§ Excerpted passage
Isandro is taken to his first fight, against his UFC rival and dear friend “Wolf” (played by UFC fighter Quinton “Rampage” Jackson). Wolf reveals that his son has been taken hostage, and begs Isandro to kill him for his son’s sake. After not much convincing, Isandro breaks Wolf’s neck (As with most of the kills in the movie, this is accompanied by a CGI X-ray shot of disintegrating vertebrae.)
Showdown in the abandoned Tron factory.
Isandro is then whisked away to a fancy mansion, where he is ambushed by an elite squad of high-class prostitutes, who attack him with seductive wiles. He fends them off with his “stalwart husbant loyalty stance.”
The rest of the movie is pretty much a typical martial arts tournament flick, interspersed with scenes of Isandro trying to investigate the underground ring and unravel who betrayed him (It’s a martial arts movie; obviously someone betrayed him.) The investigation/intrigue scenes are basically a subplot compared to the tournament section, which is how it should be, since the fight scenes are the best part of the movie. One is centered around tug-of-war with an elaborate chain-and-pulley system. Another features the only non-UFC combatant, a French ninja named Kai Lang (he wears a mask and never talks, so you don’t learn he’s a French ninja until we see the actor, Louis Pacquette, in the DVD extras). Kai Lang fights without honor, busting out a sword and some knives. This breaks the rules, so the man in charge, Ivan, busts in and shoots Kai Lang to death.

§ Tasks to perform
1. Which characters are named in the movie recap? List each one.
2. In the movie recap, who shoots Kai Lang to death?
3. Reproduce the stretch of the movie recap from "The rest of" through "Lang to death.".

§ Data supplied
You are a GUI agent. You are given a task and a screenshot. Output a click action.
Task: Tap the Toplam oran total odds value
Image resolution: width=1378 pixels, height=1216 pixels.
---
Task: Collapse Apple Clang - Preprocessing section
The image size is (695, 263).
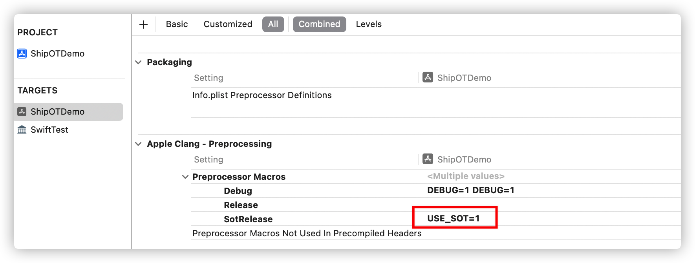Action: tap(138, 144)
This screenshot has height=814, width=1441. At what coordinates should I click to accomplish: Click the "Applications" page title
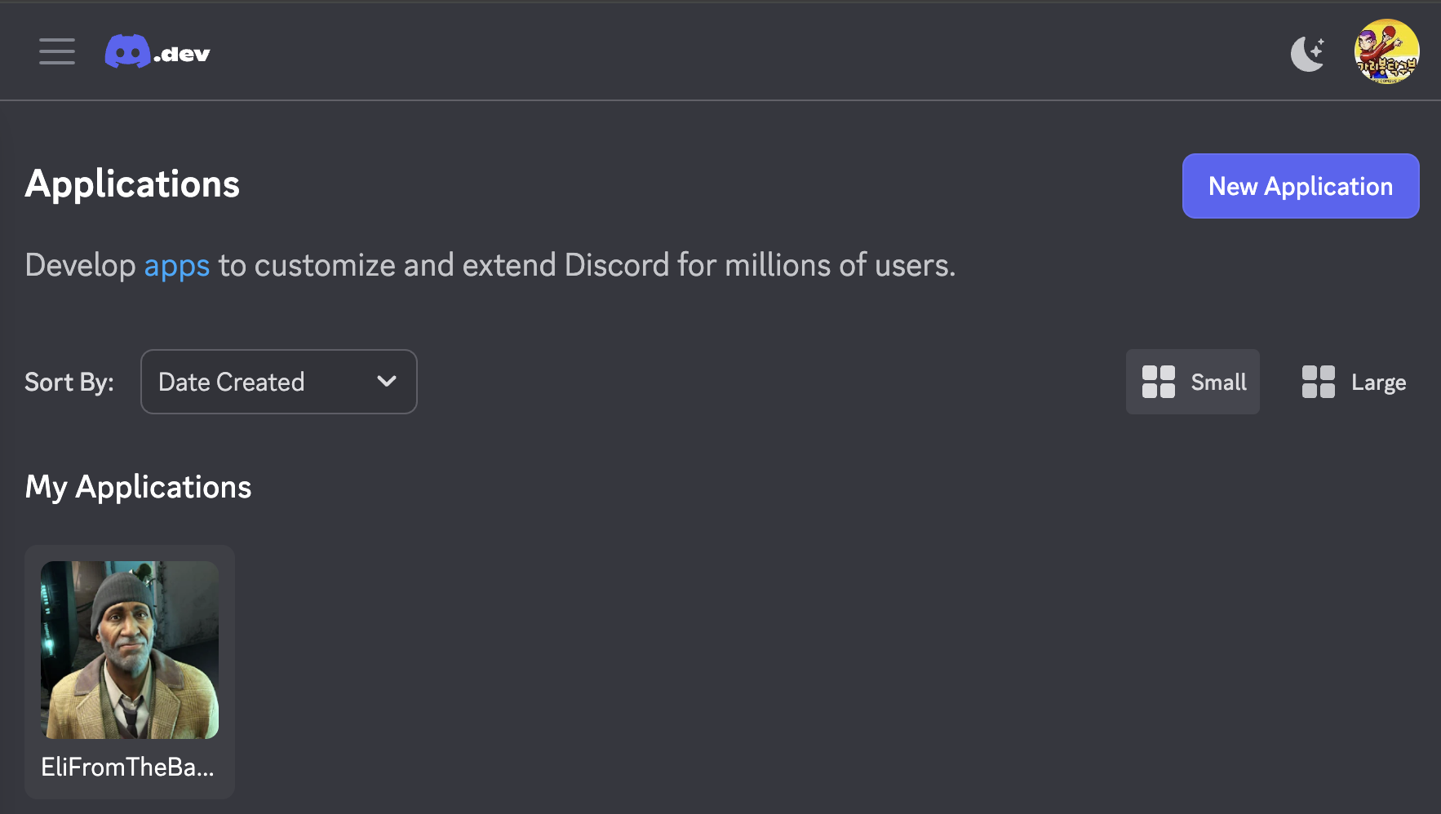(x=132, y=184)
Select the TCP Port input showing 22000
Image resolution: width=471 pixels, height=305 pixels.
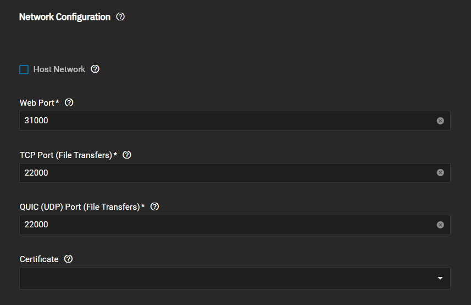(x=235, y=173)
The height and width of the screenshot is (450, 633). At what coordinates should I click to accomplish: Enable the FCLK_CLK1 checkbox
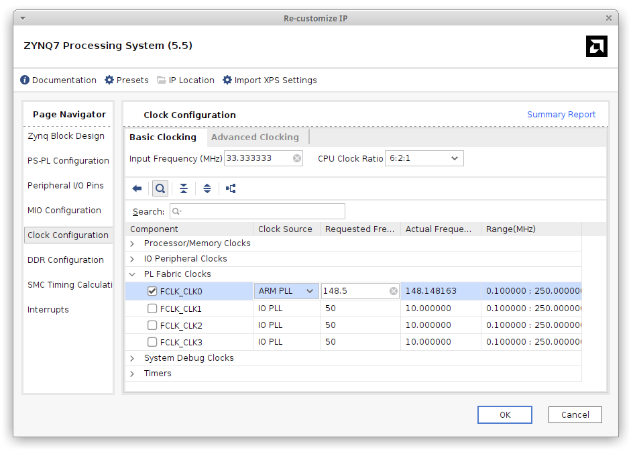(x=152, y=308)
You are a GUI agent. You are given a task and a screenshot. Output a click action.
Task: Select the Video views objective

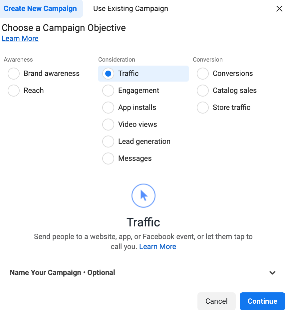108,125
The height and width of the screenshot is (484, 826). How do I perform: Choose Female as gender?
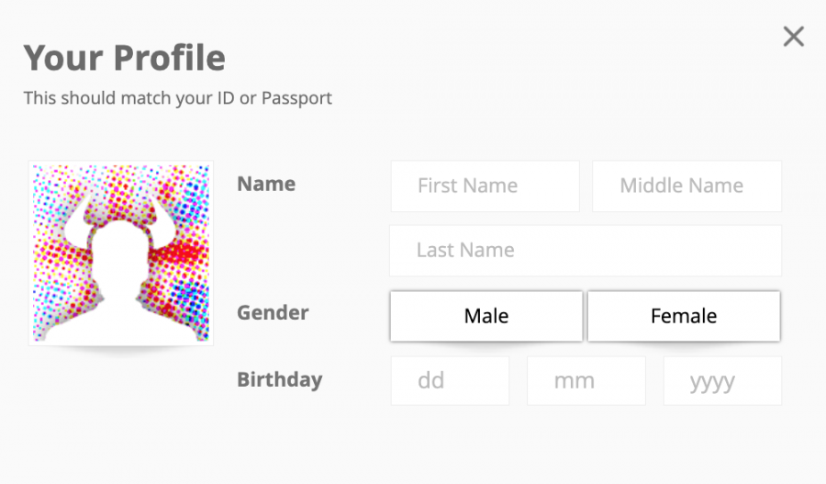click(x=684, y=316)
* * *
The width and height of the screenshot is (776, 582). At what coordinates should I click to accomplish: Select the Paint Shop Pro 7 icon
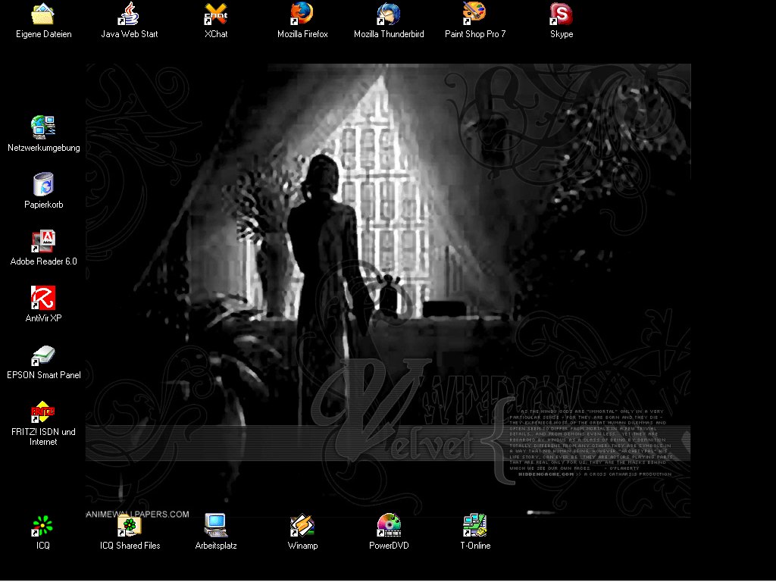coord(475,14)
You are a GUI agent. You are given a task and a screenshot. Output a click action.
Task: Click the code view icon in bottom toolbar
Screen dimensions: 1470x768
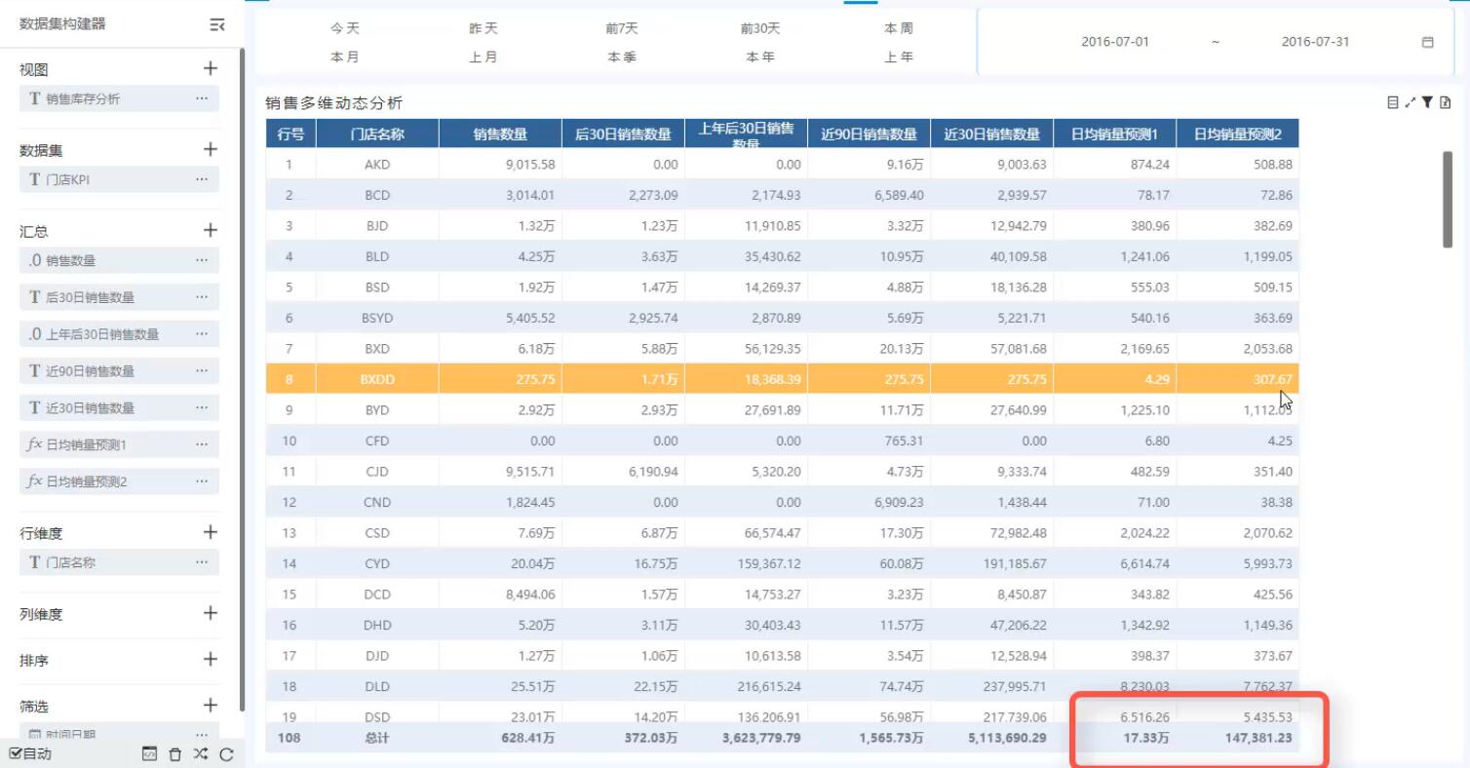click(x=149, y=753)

§ Task results
1. Isandro, Wolf, Kai Lang, Ivan

2. Ivan, the man in charge, shoots Kai Lang to death.

3.
The rest of the movie is pretty much a typical martial arts tournament flick, interspersed with scenes of Isandro trying to investigate the underground ring and unravel who betrayed him (It’s a martial arts movie; obviously someone betrayed him.) The investigation/intrigue scenes are basically a subplot compared to the tournament section, which is how it should be, since the fight scenes are the best part of the movie. One is centered around tug-of-war with an elaborate chain-and-pulley system. Another features the only non-UFC combatant, a French ninja named Kai Lang (he wears a mask and never talks, so you don’t learn he’s a French ninja until we see the actor, Louis Pacquette, in the DVD extras). Kai Lang fights without honor, busting out a sword and some knives. This breaks the rules, so the man in charge, Ivan, busts in and shoots Kai Lang to death.